After a few minutes, I staggered back to our hut, wanting nothing more than to just sleep. Astrid was not there. I asked one of the children where she was.
“She had to go out on an errand. She left a note for you.” the little boy gave me a scrap of parchment. I read it, a growing sense of horror and dread filling me.
“Danyel”, the letter began, “I’ve had to go to the clinic to pick up some remedies. Please think about what we discussed. All my love, Astrid.”
I moved without thought. I dropped the parchment, ran back out into the street and made my way back to the clinic as fast as I could, all attempts at stealth forgotten.
The fire was starting to die down. The building was little more than a skeleton. A crowd had gathered around it and buckets of water were being passed around and thrown onto the fire. I shoved some people aside and ran into the entrance.
Then I stopped.
One of the bodies had fallen near the front desk. It had been burned almost beyond recognition, but it was unmistakable.
It was Astrid.
My legs collapsed beneath me. I fell to my knees, willing it not to be true, willing Astrid to still be alive. I don’t know how long I stayed like that, but eventually, I felt a hand on my shoulder.
“Come on; there’s nothing you can do now.” A dwarf leaned over me, helping me to my feet. I had a brief vision of Dr Rockcleaver, but it passed quickly. I allowed him to lead me outside.
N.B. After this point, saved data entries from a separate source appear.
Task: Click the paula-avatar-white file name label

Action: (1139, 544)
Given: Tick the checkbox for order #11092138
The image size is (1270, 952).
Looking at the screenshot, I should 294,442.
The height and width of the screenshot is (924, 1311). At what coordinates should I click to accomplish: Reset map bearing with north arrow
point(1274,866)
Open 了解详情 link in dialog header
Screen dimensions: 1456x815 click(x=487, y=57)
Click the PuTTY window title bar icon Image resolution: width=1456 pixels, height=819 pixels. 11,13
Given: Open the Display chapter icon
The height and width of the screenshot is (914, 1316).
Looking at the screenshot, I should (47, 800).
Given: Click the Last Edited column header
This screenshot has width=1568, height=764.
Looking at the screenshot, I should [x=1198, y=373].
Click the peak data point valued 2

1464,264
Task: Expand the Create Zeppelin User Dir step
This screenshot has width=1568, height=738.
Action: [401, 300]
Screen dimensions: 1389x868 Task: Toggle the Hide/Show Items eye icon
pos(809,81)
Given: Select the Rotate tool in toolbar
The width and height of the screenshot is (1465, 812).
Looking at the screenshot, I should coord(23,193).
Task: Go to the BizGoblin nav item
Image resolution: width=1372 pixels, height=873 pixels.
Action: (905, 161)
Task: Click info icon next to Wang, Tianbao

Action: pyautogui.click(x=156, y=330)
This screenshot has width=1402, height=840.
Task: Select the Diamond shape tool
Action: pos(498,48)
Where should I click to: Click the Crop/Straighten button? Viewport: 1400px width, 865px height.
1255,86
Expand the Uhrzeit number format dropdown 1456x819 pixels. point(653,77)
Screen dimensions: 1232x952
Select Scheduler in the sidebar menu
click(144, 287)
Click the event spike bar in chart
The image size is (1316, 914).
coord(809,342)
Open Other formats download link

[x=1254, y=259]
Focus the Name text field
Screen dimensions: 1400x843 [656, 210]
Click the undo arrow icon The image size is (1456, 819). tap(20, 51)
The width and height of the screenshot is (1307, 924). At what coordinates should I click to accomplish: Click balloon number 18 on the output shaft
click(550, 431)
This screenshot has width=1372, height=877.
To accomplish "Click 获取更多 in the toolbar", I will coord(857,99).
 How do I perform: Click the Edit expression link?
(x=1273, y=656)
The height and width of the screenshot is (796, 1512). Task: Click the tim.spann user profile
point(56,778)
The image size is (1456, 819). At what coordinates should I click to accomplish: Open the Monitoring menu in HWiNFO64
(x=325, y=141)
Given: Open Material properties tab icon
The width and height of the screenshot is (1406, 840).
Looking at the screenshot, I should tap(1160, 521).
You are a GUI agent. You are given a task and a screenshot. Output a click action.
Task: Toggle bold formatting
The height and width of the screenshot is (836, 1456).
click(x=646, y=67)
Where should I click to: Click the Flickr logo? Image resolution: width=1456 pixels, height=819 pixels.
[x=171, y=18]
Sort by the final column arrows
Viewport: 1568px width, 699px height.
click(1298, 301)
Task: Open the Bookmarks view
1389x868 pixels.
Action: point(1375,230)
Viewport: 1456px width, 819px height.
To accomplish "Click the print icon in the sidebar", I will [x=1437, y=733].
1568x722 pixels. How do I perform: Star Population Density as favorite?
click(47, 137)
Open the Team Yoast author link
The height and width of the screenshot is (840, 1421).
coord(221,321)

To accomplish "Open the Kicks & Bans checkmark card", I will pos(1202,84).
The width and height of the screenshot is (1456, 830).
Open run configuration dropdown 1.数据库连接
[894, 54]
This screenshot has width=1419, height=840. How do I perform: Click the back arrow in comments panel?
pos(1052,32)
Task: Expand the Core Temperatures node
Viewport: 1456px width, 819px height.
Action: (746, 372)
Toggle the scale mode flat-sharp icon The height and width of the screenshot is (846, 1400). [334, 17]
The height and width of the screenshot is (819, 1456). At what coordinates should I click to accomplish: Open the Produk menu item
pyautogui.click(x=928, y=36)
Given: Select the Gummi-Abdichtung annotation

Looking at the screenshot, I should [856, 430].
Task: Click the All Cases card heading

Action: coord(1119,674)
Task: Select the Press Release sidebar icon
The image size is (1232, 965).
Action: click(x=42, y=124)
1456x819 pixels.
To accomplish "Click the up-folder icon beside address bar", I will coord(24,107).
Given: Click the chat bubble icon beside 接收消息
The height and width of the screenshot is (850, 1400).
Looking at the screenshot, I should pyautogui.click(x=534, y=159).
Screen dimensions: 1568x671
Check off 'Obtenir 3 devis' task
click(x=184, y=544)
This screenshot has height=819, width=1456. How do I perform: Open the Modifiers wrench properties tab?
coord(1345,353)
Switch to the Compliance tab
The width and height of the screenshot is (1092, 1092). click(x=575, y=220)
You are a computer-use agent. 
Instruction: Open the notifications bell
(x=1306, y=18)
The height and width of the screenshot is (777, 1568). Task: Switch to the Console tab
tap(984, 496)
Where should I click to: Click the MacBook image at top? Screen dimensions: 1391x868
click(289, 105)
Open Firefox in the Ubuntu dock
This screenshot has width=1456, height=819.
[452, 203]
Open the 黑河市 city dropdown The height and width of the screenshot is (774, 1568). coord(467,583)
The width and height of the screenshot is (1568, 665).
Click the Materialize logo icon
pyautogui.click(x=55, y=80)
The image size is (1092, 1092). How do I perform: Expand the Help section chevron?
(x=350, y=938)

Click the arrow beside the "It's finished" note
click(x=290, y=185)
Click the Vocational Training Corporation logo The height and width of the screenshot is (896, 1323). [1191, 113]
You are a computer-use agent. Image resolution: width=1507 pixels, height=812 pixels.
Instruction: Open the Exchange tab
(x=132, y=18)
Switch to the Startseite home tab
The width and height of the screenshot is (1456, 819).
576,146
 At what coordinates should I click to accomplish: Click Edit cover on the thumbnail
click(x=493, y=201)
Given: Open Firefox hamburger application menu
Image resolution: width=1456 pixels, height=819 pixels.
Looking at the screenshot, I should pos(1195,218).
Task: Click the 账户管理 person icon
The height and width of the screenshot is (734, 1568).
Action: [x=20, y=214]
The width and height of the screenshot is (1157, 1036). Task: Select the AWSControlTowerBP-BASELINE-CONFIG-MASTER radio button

My hand brushed against the door, and I heard a clink. I looked at my hand. The ring glinted in the light. I took it off, intending to throw it away. Instead, I tucked it into the bottom of my pack. I vowed to take revenge on Baron Blackwall and the Zhentarim for this, but something told me that now was not the time. I left the embers of the clinic and vanished into the night.
Waterdeep, the so-called City of Splendours, was a bustling seaport. Merchants, lords, scholars, criminals and the curious came here in droves. One could lose oneself very easily in the crowds here.
Perfect for me.
The ship I had signed on to was waiting in the harbour. The captain was said to be a harsh taskmaster, but that was fine — anything to help me get away from what I had done.
Danyel was dead. I boarded the ship, ready to start a new chapter in the life of Talon Shadowkin.